__Instructions to follow__. This task calls for the complete listing below, reproduced exactly.

__Given data__.
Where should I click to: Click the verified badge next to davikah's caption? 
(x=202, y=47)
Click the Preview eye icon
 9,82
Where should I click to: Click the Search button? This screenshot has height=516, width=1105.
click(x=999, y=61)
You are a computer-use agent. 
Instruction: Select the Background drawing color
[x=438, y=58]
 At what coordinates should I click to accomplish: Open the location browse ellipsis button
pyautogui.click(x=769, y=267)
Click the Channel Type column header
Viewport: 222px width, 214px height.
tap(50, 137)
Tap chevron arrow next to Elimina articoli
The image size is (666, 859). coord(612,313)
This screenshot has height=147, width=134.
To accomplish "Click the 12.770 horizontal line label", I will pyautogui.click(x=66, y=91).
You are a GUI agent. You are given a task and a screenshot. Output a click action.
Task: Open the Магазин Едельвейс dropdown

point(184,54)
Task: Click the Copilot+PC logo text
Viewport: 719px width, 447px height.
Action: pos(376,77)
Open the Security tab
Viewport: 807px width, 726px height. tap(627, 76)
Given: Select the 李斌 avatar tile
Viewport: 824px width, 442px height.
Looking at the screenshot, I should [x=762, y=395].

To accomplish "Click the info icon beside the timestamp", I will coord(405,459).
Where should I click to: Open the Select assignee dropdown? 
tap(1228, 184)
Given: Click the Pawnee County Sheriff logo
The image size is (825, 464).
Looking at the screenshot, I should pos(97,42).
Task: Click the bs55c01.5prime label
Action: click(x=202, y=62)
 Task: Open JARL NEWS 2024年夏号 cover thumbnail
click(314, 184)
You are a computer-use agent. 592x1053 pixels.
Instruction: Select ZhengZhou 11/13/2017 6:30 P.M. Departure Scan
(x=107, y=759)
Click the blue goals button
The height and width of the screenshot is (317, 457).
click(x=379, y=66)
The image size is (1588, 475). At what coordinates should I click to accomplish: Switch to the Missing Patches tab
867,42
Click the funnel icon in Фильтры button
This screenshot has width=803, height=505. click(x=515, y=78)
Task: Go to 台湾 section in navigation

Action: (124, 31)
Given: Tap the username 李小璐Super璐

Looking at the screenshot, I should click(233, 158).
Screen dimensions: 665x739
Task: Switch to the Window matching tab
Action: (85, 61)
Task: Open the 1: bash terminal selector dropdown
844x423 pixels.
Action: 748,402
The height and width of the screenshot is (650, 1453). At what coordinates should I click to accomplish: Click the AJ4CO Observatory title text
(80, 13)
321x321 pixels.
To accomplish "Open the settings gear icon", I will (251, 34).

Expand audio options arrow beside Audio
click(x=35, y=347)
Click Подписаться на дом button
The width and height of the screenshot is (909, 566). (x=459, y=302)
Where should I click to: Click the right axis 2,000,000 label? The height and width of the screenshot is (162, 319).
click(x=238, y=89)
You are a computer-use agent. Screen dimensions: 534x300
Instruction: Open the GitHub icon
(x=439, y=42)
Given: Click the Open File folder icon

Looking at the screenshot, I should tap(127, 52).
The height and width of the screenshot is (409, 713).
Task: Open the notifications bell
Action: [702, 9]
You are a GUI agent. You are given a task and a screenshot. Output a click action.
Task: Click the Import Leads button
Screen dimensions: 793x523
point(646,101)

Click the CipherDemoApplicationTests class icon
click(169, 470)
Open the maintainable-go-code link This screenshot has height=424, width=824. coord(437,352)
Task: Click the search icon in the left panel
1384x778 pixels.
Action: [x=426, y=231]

__Response area__.
Where should I click to: Click the verified badge next to davikah's caption? 
(x=202, y=47)
Click the Preview eye icon
 9,82
Where should I click to: Click the Search button? This screenshot has height=516, width=1105.
click(x=999, y=61)
You are a computer-use agent. 
Instruction: Select the Background drawing color
[x=438, y=58]
 At what coordinates should I click to accomplish: Open the location browse ellipsis button
pyautogui.click(x=769, y=267)
Click the Channel Type column header
Viewport: 222px width, 214px height.
tap(50, 137)
Tap chevron arrow next to Elimina articoli
The image size is (666, 859). coord(612,313)
This screenshot has height=147, width=134.
To accomplish "Click the 12.770 horizontal line label", I will pyautogui.click(x=66, y=91).
You are a GUI agent. You are given a task and a screenshot. Output a click action.
Task: Open the Магазин Едельвейс dropdown

point(184,54)
Task: Click the Copilot+PC logo text
Viewport: 719px width, 447px height.
Action: pos(376,77)
Open the Security tab
Viewport: 807px width, 726px height. tap(627, 76)
Given: Select the 李斌 avatar tile
Viewport: 824px width, 442px height.
Looking at the screenshot, I should [x=762, y=395].

To accomplish "Click the info icon beside the timestamp", I will coord(405,459).
Where should I click to: Open the Select assignee dropdown? 
tap(1228, 184)
Given: Click the Pawnee County Sheriff logo
The image size is (825, 464).
Looking at the screenshot, I should pos(97,42).
Task: Click the bs55c01.5prime label
Action: click(x=202, y=62)
 Task: Open JARL NEWS 2024年夏号 cover thumbnail
click(314, 184)
You are a computer-use agent. 592x1053 pixels.
Instruction: Select ZhengZhou 11/13/2017 6:30 P.M. Departure Scan
(x=107, y=759)
Click the blue goals button
The height and width of the screenshot is (317, 457).
click(x=379, y=66)
The image size is (1588, 475). At what coordinates should I click to accomplish: Switch to the Missing Patches tab
867,42
Click the funnel icon in Фильтры button
This screenshot has width=803, height=505. click(x=515, y=78)
Task: Go to 台湾 section in navigation

Action: (124, 31)
Given: Tap the username 李小璐Super璐

Looking at the screenshot, I should click(233, 158).
Screen dimensions: 665x739
Task: Switch to the Window matching tab
Action: (85, 61)
Task: Open the 1: bash terminal selector dropdown
844x423 pixels.
Action: 748,402
The height and width of the screenshot is (650, 1453). At what coordinates should I click to accomplish: Click the AJ4CO Observatory title text
(80, 13)
321x321 pixels.
To accomplish "Open the settings gear icon", I will (251, 34).

Expand audio options arrow beside Audio
click(x=35, y=347)
Click Подписаться на дом button
The width and height of the screenshot is (909, 566). (x=459, y=302)
Where should I click to: Click the right axis 2,000,000 label? The height and width of the screenshot is (162, 319).
click(x=238, y=89)
You are a computer-use agent. Screen dimensions: 534x300
Instruction: Open the GitHub icon
(x=439, y=42)
Given: Click the Open File folder icon

Looking at the screenshot, I should tap(127, 52).
The height and width of the screenshot is (409, 713).
Task: Open the notifications bell
Action: [702, 9]
You are a GUI agent. You are given a task and a screenshot. Output a click action.
Task: Click the Import Leads button
Screen dimensions: 793x523
point(646,101)

Click the CipherDemoApplicationTests class icon
click(169, 470)
Open the maintainable-go-code link This screenshot has height=424, width=824. coord(437,352)
Task: Click the search icon in the left panel
1384x778 pixels.
Action: [x=426, y=231]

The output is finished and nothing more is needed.